Afin de favoriser cette émancipation juridique de l’habitant, l’information technique se trouve souvent doublée d’explications plus globales sur l’organisation et le fonctionnement de la justice mais aussi, par exemple, sur les procédures précontentieuses ou sur le contexte d’évolution du droit. Un changement législatif fournit ainsi l’occasion d’expliquer la mutation du droit, ou au contraire le fait qu’une réforme votée n’entrera en vigueur qu’un an plus tard. Il ne s’agit pas pour autant de faire un cours théorique sur la non-rétroactivité ni de développer la notion de « droit liquide »33, mais de former en quelques phrases simples le citoyen à la mutabilité accélérée du droit. Cette éducation citoyenne, qu’on disait « éducation populaire » aux origines de l’association (leurs périmètres n’étant probablement pas tout à fait identiques), inclut celle des codes culturels intégrés au système juridique. Adresser une réponse « en bonne et due forme » à son interlocuteur décuple les chances de succès : le même argument juridique pertinent sera plus ou moins efficace selon qu’il sera adressé dans une lettre simple, écrite « comme on parle », ou dans un courrier en recommandé mobilisant les phrases faussement savantes des lettres de mise en demeure ou de recouvrement. Un « cher monsieur, en raison de l’article L. … du code de …, j’ai le regret de vous informer du caractère non-fondé de votre demande » fera mouche, alors qu’un courrier affirmant un brutal « j’suis pas d’accord » sera dépourvu d’effet, faute de parler la même langue que l’interlocuteur. Pour cette raison, il arrive fréquemment à la Boutique de droit de proposer à ses usagers peu lettrés quelques formules conventionnelles à recopier dans leur courrier afin de crédibiliser leurs démarches, tout en leur expliquant les tenants et les aboutissants de ces codes juridico-administratifs. L’objectif de cette éducation citoyenne est en effet, autant que faire se peut, d’aider les citoyens à éviter la justice et à se passer des professionnels du droit.
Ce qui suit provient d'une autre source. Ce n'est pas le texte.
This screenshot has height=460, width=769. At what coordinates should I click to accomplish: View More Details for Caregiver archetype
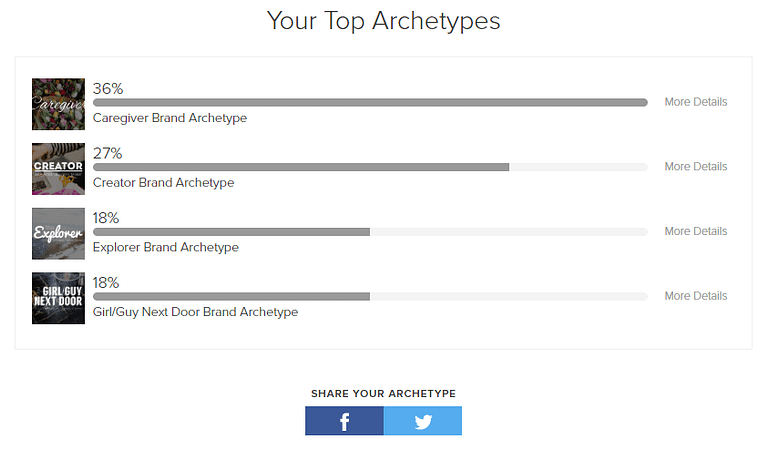tap(696, 102)
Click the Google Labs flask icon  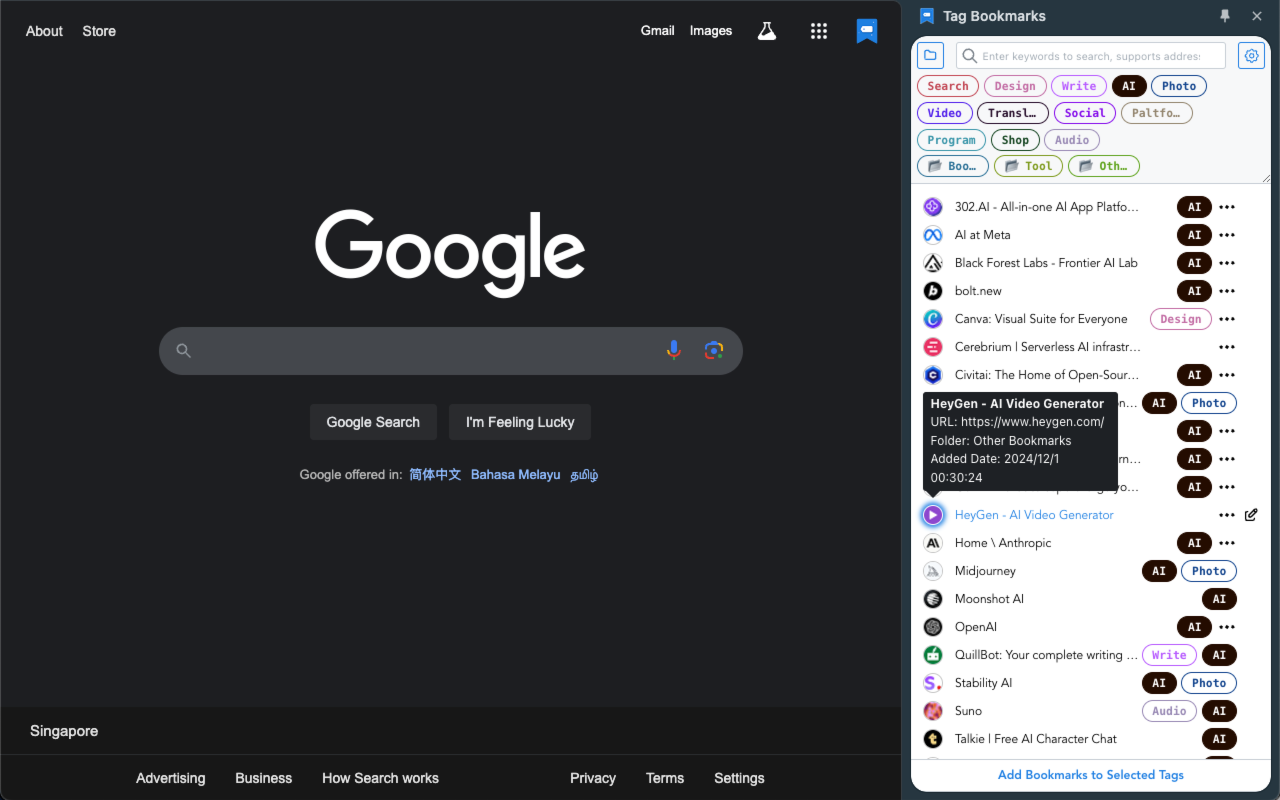click(x=766, y=31)
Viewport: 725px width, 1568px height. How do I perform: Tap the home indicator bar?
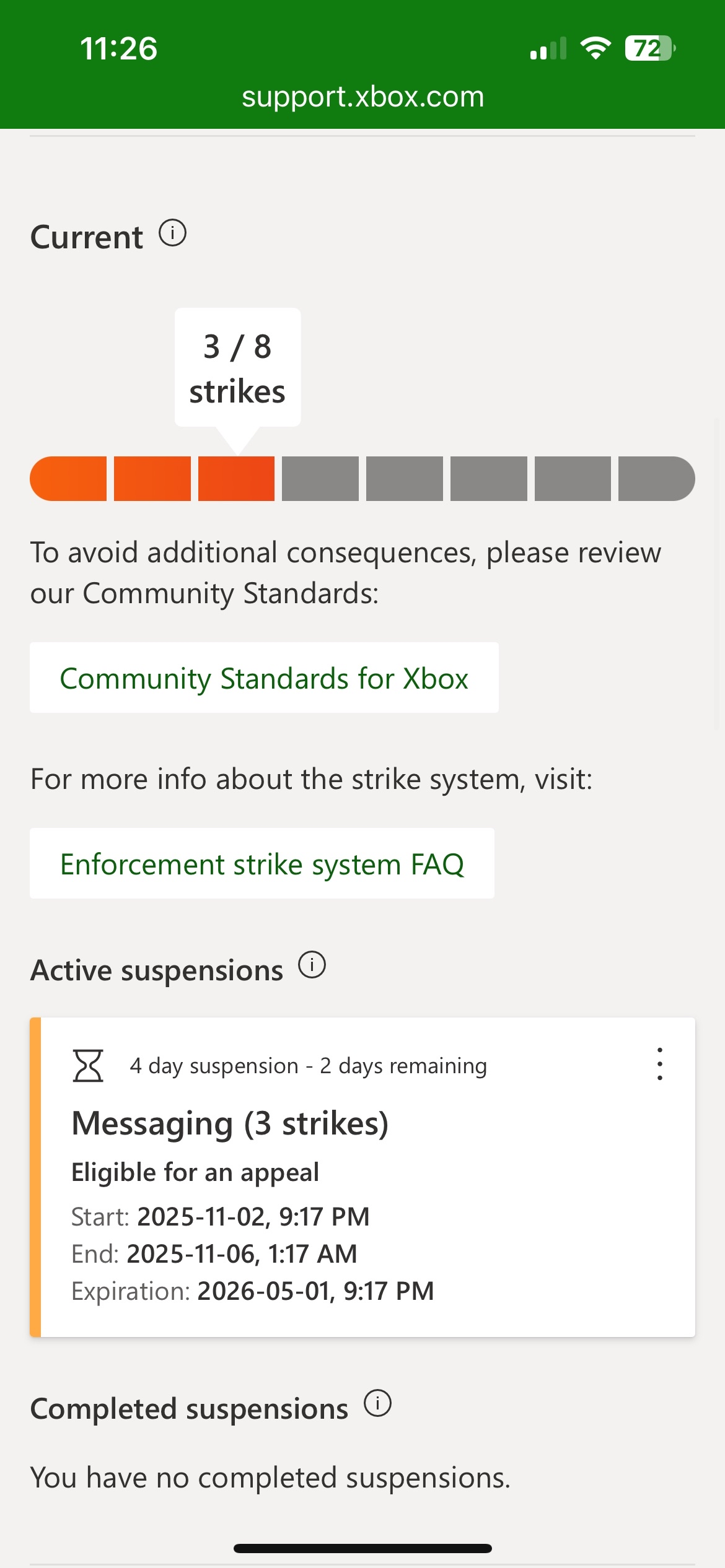[362, 1548]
C – Pragmatisme et contestation

Fondées pendant les années 1970, face à une justice qualifiée de partiale, les Boutiques de droit ont affirmé dès leurs création un discours de contestation du fonctionnement de la justice34, contestation pacifique impliquant tout simplement de chercher à éviter les tribunaux. Les temps ont changé mais à l’époque la rébellion contre la justice grondait au sein même du système judiciaire, au travers du syndicat de la magistrature créé à la fin des années 1960. Cette remise en cause ne traversait pas seulement la Justice : elle rejoignait celle de l’enseignement du droit dans les Facultés, en s’exprimant par le mouvement Critique du droit. A l’époque, celui-ci souhaite « renverser, restructurer, reformuler la question du droit et de son enseignement. Il conteste les archaïsmes d’une formation juridique, reproductrice d’un système prédominant, ancrée dans un champ disciplinaire très figé »35. Le positionnement critique contre les dysfonctionnements judiciaires n’était donc pas l’apanage des Boutiques de droit, mais il a animé avec force cette dynamique associative : l’objectif était d’aider les habitants à gérer par eux-mêmes leurs difficultés juridiques, sans recourir à la saisine du juge, dont une forme de compétence et d’impartialité semblait pouvoir être contestée. La première affiche de la Boutique de droit était à cet égard particulièrement explicite dans la représentation du système judiciaire qu’elle portait (figure n° 2).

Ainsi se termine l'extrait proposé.